Plutôt peu présents jusqu’à présent dans le débat environnemental, les skieurs pro semblent avoir pris l’intention de secouer la FIS. Hier, dimanche 12 février, quelques heures après la descente hommes des Championnats du monde de ski alpin, ils ont remis à la fédération une lettre ouverte préparée par Protect Our Winters (POW) afin d’exiger de leur fédération des mesures concrètes. Parmi les 170 signataires de différentes disciplines (ski alpin, freestyle, freeride), Aleksander Aamodt Kilde, Federica Brignone et… Mikaela Shiffrin dont la récente intention de circuler en hélicoptère pendant la coupe du monde avait soulevé un tollé auprès des associations environnementales !
« Notre sport est danger », alerte la lettre ouverte que la FIS s’est vu remettre hier, dimanche 12 février, quelques heures après la descente hommes des Championnats du monde de ski alpin, remportée par le Suisse Marco Odermatt. « De plus en plus de compétitions sont annulées faute de neige (…) bientôt il ne sera plus possible de produire de la neige artificielle sur plusieurs sites habituels de Coupe du monde vu l’augmentation des températures », s’inquiètent les 170 skieurs signataire du document.
Que demandent-ils à leur Fédération ?
1 Un aménagement du calendrier des compétitions, afin de réduire les déplacements intercontinentaux. Cette saison, le circuit alpin fait ainsi étape à deux occasions différentes en Amérique du nord.
2 Un décalage du début des compétitions. Compte tenu du manque de neige, plusieurs courses prévues fin octobre et en novembre 2022 ont été annulées. Il est donc urgent de décaler le début de la saison.
3 Une réduction de moitié de l’empreinte carbone par la FIS. Rien moins en fait que le respect par la fédération de son engagement annoncé en 2021. Et pour éviter qu’une fois de plus ces belles paroles résonnent dans le vide, les athlètes exigent qu’un plan concret soit « rendu public avant le début de la saison prochaine », et réclament une « totale transparence ».
« Il est grand temps d’aborder ce sujet très important. On voit que le monde change, on voit également l’impact que cela a sur notre sport », a expliqué Aamodt Kilde, dans la foulée de sa médaille d’argent obtenue lors de la descente. « Je veux continuer à faire ce que j’aime, nous devons faire de notre mieux pour que ça continue, mais je veux aussi que les générations futures puissent le faire », a-t-il affirmé. « C’est une super lettre qui aborde quelque chose que nous devons garder en tête toute notre vie. », a-t-il ajouté.
Le ton est ferme et on en peut que s’en réjouir.
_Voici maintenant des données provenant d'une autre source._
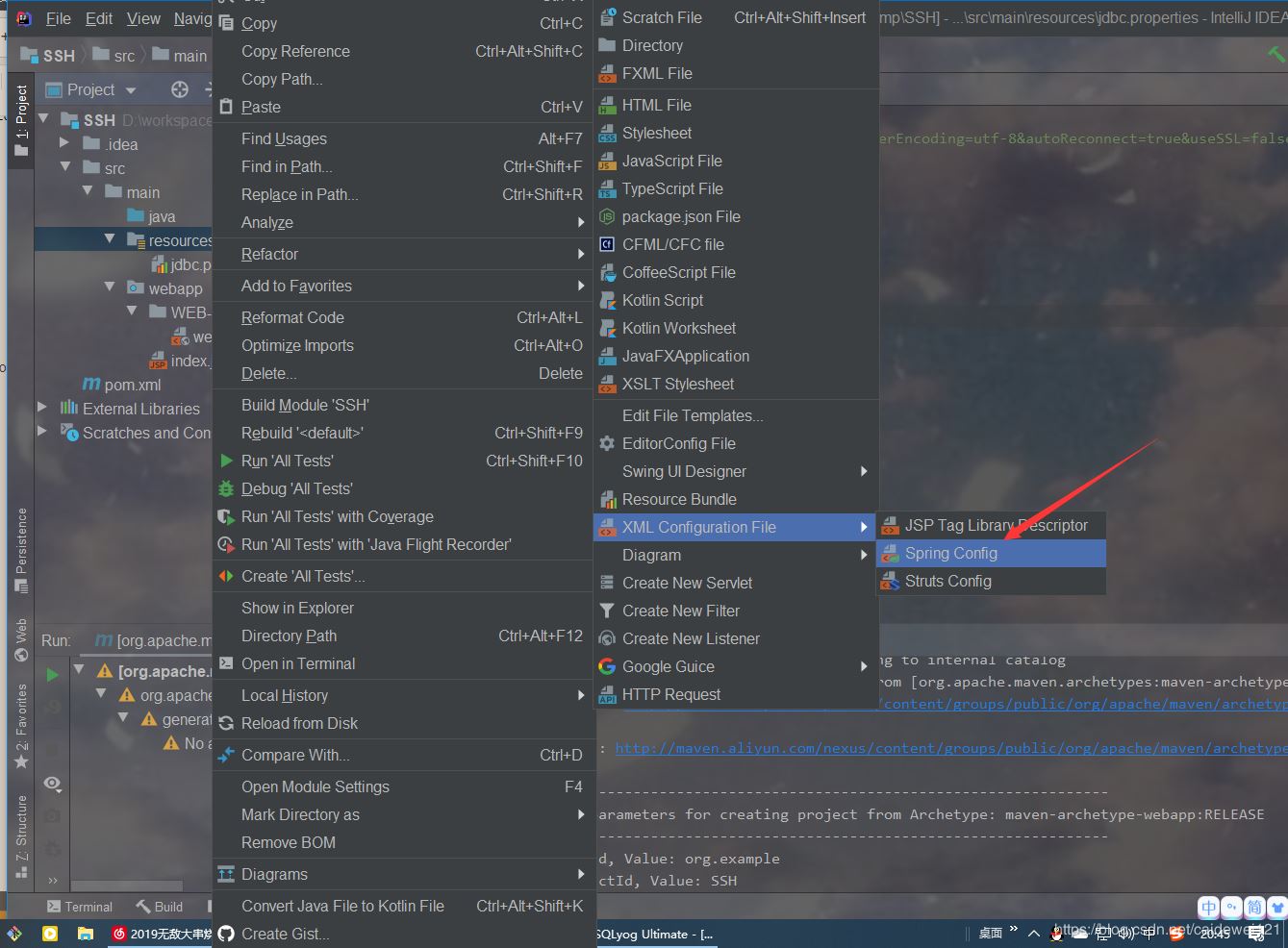Open the Edit menu
The height and width of the screenshot is (948, 1288).
[x=99, y=17]
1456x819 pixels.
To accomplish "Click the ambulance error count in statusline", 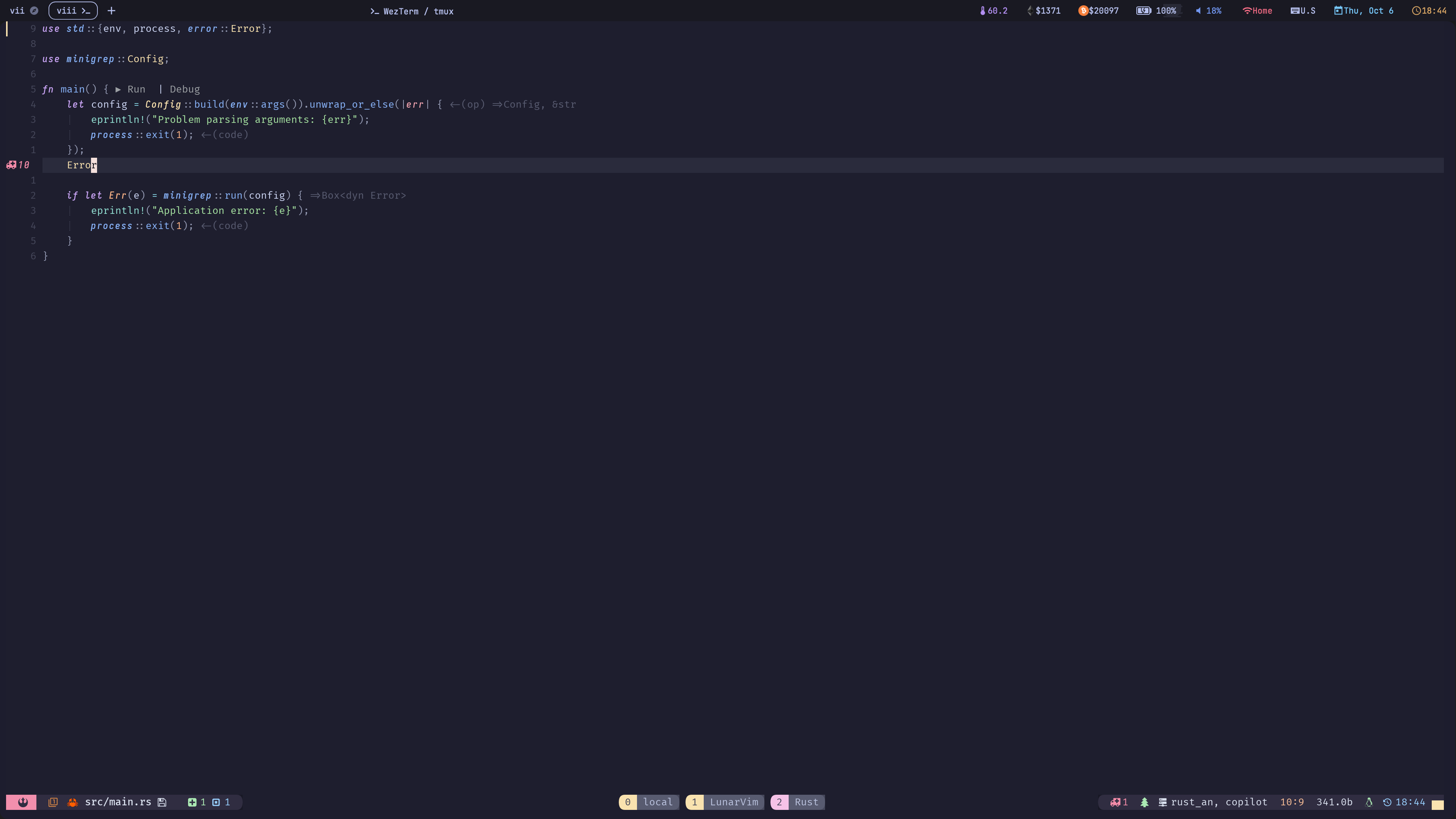I will click(x=1119, y=802).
Cette lettre tombe à pic à l’heure où l’organisation du 6 au 19 février des 47e Championnats du monde de ski alpin soulève des remous à Courchevel. Par ailleurs, plus largement, on commençait en effet à se demander depuis quelques temps déjà comment se positionnaient sur les questions environnementales les skieurs pro, acteurs majeurs d’une pratique et d’un circuit dont l’impact est loin d’être neutre.
Voilà qui n’arrange certainement pas la FIS dont l’annonce fin 2021 de vouloir devenir la première fédération internationale « carbone-positive » grâce à un programme de protection des forêts vierges en Amazonie, n’avait pas convaincu (et le mot est faible !). D’ailleurs POW ne s’y était pas trompé, rappelant au passage à la fédération que ce projet devrait rester annexe, la priorité restant de « réduire les émissions » actuelles.
Un rappel qui n’est pas inutile car la Fédération n’avait pas brillé non plus par son indignation à l’annonce de l’attribution des Jeux asiatiques d’hiver à l’Arabie Saoudite. Un scandale écologique qui avait suscité d’énormes réactions dans le monde. Sommée d’enfin agir, la FIS va devoir cette fois passer à l’action très concrètement et ne plus se contenter de déclarations.
De quoi donner également à réfléchir à la star mondiale Mikaela Shiffrin, skieuse la plus titrée de tous les temps. Si aujourd’hui elle fait les gros titres de la presse pour son engagement environnemental – elle est signataire de la lettre ouverte et son aura auprès du grand public est bien sûr énorme – personne n’a oublié qu’il y a quelques jours, c’est sous la pression d’associations environnementales seulement qu’elle a renoncé à faire en hélicoptère le trajet entre la station de ski d’Orcières-Merlette (Hautes-Alpes), où elle s’entrainait et son hôtel de Gap ! C’est donc par la route qu’elle a dû se résoudre à parcourir les 40 km la séparant des pistes.